» **Instructions for the task**:
Copy out every line in the data below that contains the string "coordinates". Treat uppercase and lowercase letters as different.

» **Records shown**:
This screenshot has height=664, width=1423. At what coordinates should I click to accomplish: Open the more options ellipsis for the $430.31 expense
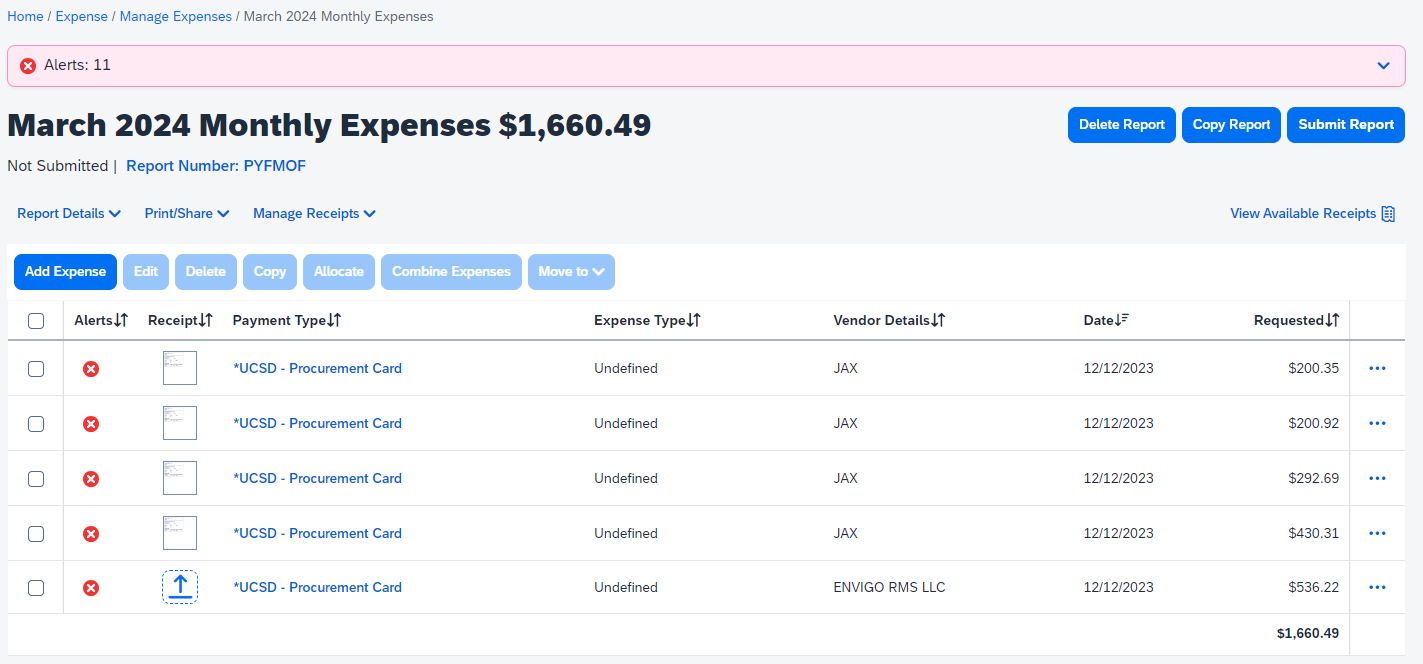click(1377, 533)
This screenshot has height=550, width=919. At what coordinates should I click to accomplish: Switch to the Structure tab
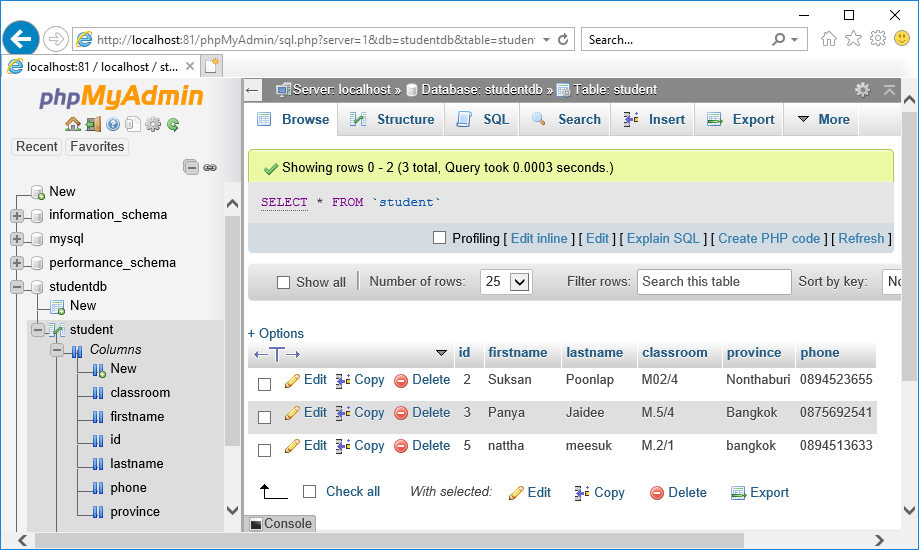pyautogui.click(x=392, y=119)
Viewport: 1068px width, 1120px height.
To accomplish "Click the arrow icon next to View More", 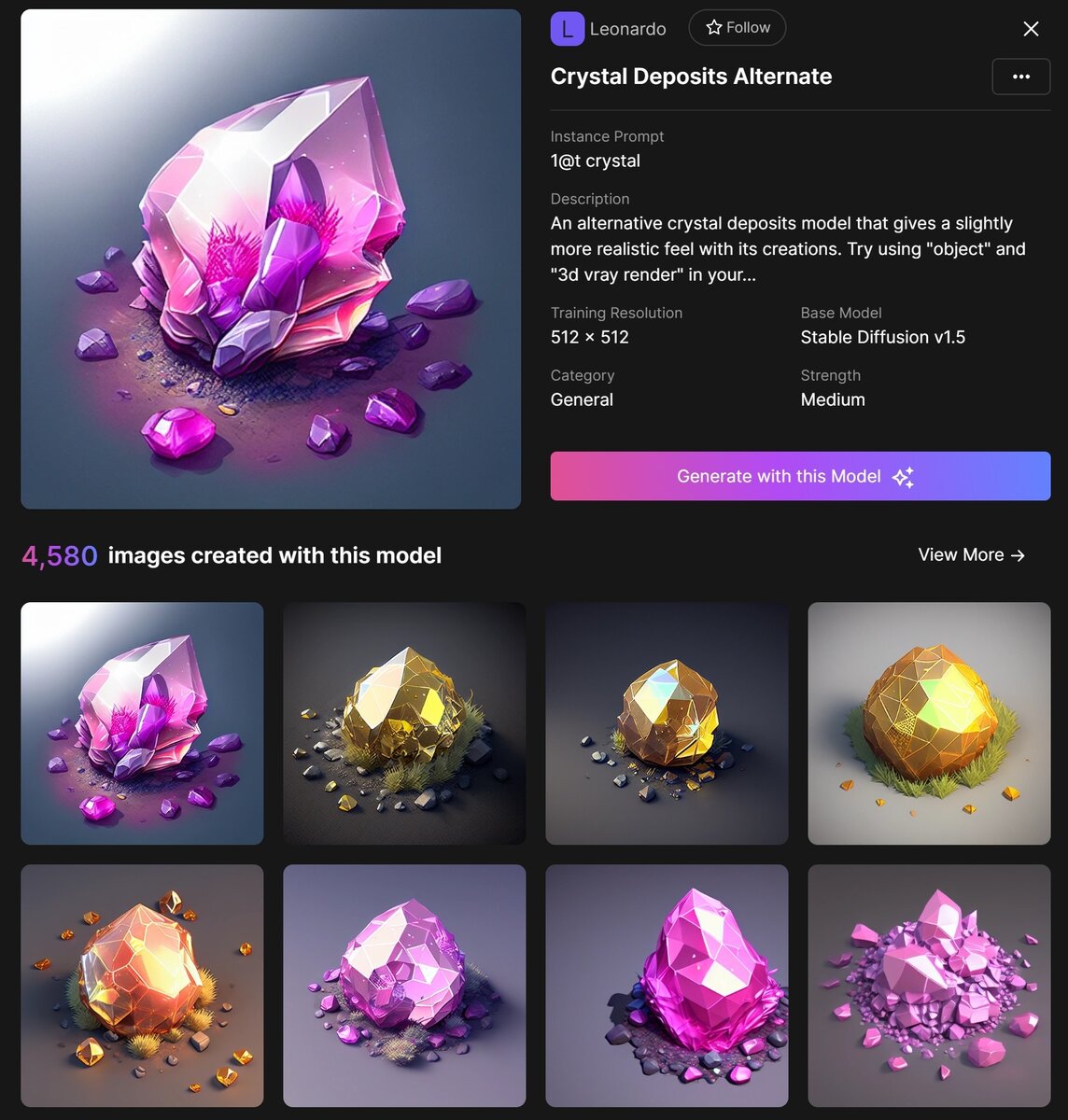I will point(1018,555).
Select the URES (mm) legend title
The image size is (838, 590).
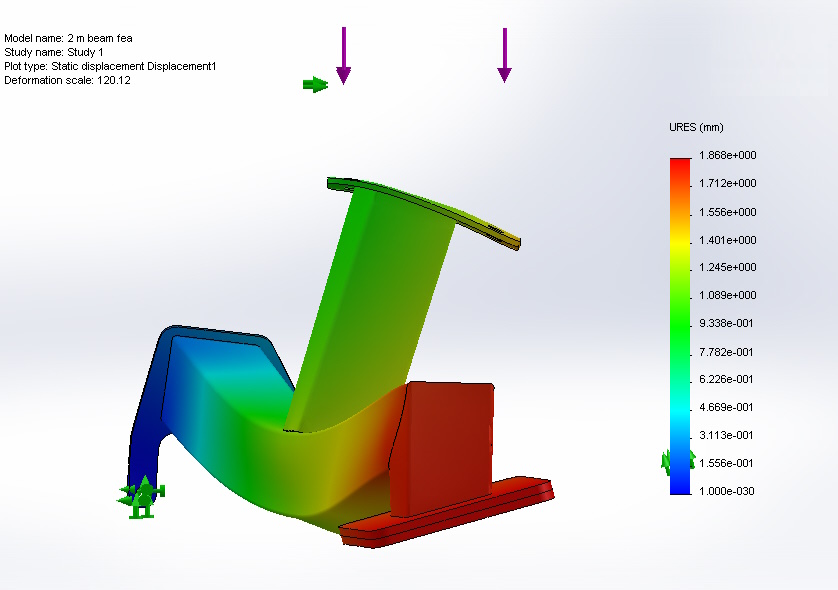pos(696,128)
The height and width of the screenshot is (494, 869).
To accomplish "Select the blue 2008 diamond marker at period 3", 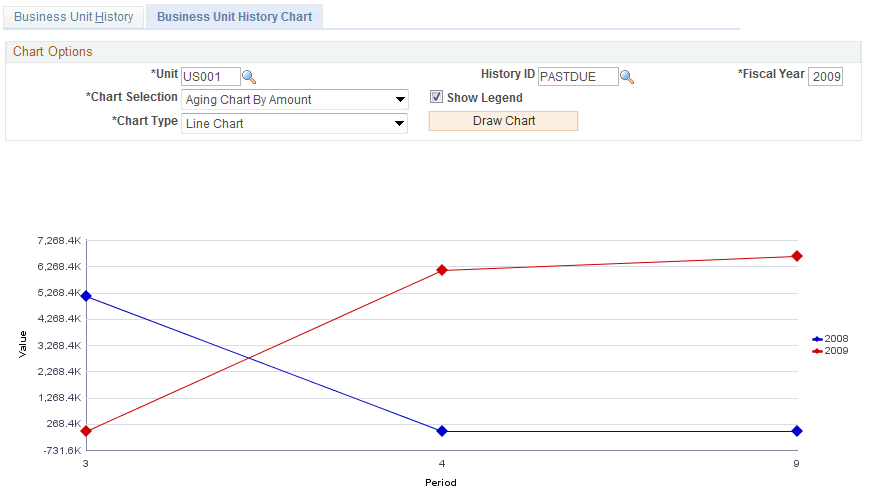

» **Output for this exercise**:
This screenshot has height=664, width=1423. At what coordinates should I click to accomplish: Open the more options ellipsis for the $430.31 expense
This screenshot has height=550, width=919. At what coordinates should I click to accomplish: Switch to the Structure tab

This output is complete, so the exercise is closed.